Les organisations de défense des droits de l’Homme, si promptes à prendre en charge des combats multiformes, laissent les homosexuels sénégalais dans une bien grande solitude. Et pourquoi donc ? "La société n’est pas encore prête à ce changement"...
JOURNÉE MONDIALE CONTRE L’HOMOPHOBIE
Les organisations de défense des droits de l’Homme, si promptes à prendre en charge des combats multiformes, laissent les homosexuels sénégalais à leur triste sort. La raison invoquée ? «La société n’est pas encore prête à ce changement». Oubliant qu’il faut toujours quelqu’un pour actionner les choses.
Enfin, pourrait-on dire ! La journée mondiale contre l’homophobie a quand même été célébrée hier au Sénégal, une journée en avance et sans que les gens aient à se cacher. A cette occasion, l’ambassade des Pays-Bas à Dakar, en association avec celle de la République fédérale allemande, a réuni à la résidence de l’ambassadeur diverses personnalités de la société civile, des médias ainsi que des travailleurs sociaux, pour débattre sur les droits des minorités sexuelles au Sénégal. C’était en présence de certaines personnes, aussi bien de Sénégalais musulmans que quelques Africains non-Sénégalais, qui assumaient ouvertement leur statut d’homosexuels.
Si cette rencontre a été l’occasion d’entendre des déclarations assez fortes et bien tranchées, du genre, «l’homophobie est profondément hypocrite», ou «les religions ne peuvent servir de couverture à une pénalisation de l’homosexualité», elle a servi aussi d’opportunité aux diverses organisations militant pour les questions des droits humains, de montrer leur frilosité quant à la volonté de porter le combat de la dépénalisation de l’homosexualité au Sénégal.
Excipant du fait que toute personne qui se mettrait aujourd’hui à défendre le droit des minorités homosexuelles au Sénégal, pourrait conduire à mettre même sa propre vie en danger, ces défenseurs ont nettement fait comprendre que la «société sénégalaise n’était pas prête» à entendre cela !!! Et comme souvent dans ce genre de situation, il fallait chercher le responsable de la cristallisation des positions et des opinions. Et le bouc émissaire était facile à trouver.
Avec une touchante convergence, plusieurs participants aux débats s’en sont pris à la manière dont les médias parlent des questions touchant à l’homosexualité. En mettant de côté que les faiseurs d’opinion, aussi bien au Sénégal que dans bien de pays, sont d’abord, les politiques, les religieux et les organisations de la Société civile. Les politiciens et les religieux sont, au Sénégal, dans une grande connivence qui leur permet de maintenir leur emprise sur la population et sur les opinions. Mais le troisième larron qui pourrait permettre de changer les choses, se réfugie de son côté, dans les draps de la Presse ! Les manifestations religieuses extrémistes, telles qu’on en a connu au Mali ces derniers temps, sont aussi un joli prétexte pour ne pas bouger, en invoquant le besoin de préserver sa vie. Dans ces conditions, qui reste-t-il pour porter le combat ?

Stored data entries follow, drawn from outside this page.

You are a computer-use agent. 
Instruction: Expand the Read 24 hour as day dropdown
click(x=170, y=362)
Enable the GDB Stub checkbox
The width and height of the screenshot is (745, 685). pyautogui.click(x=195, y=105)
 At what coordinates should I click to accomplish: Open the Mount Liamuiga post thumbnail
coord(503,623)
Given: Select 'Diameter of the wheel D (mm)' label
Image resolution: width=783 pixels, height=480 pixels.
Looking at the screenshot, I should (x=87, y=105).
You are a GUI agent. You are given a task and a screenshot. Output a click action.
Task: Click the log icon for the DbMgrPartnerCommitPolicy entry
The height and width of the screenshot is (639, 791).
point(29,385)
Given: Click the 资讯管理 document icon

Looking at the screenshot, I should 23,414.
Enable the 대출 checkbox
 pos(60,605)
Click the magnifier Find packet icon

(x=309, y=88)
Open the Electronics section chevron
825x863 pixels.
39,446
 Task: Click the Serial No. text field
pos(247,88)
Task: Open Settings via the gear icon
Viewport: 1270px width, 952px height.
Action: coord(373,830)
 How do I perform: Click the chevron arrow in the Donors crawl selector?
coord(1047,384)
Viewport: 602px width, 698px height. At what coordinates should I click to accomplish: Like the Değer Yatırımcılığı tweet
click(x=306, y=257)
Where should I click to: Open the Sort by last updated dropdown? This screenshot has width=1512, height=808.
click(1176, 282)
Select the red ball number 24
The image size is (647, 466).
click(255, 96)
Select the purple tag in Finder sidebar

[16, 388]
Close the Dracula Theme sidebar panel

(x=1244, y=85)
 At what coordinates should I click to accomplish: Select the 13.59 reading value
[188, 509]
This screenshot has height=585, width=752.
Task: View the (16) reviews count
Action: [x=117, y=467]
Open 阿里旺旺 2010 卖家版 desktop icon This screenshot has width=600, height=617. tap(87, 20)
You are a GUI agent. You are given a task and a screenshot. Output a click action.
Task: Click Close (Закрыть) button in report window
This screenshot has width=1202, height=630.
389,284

Ainsi, quelqu’un ne s’est pas gêné pour déclarer qu’il serait bien, pour aider à faire changer les mentalités, que certaines personnes se lèvent, affirment leur homosexualité et engagent le combat de faire changer les mentalités dans ce pays ! Cette douce utopie n’a pas eu le temps de prospérer, faute de soutien. Et quelqu’un a eu le beau jeu de faire remarquer qu’avec ce genre de raisonnement, d’ici cent ans, les choses ne bougeraient pas.
Néanmoins, une chose remarquable s’est dégagée, ce que, dans un pays où tous les motifs sont avancés pour étouffer toute idée ou tentative de laisser libre cours aux pratiques sexuelles qui sortent de la voie droite, personne n’a émis publiquement dans la salle, une opinion critiquant l’homosexualité. Le clou de l’évènement a été la projection de trois petits films, dont deux donnaient la parole à deux homosexuels vivant au Sénégal, et parlant à visage découvert. L’un et l’autre expliquaient ce qu’est devenue leur vie depuis leur «coming out». Une vie de drame, d’isolement, de rejet. Du fait d’une inclination qui s’est imposée à eux.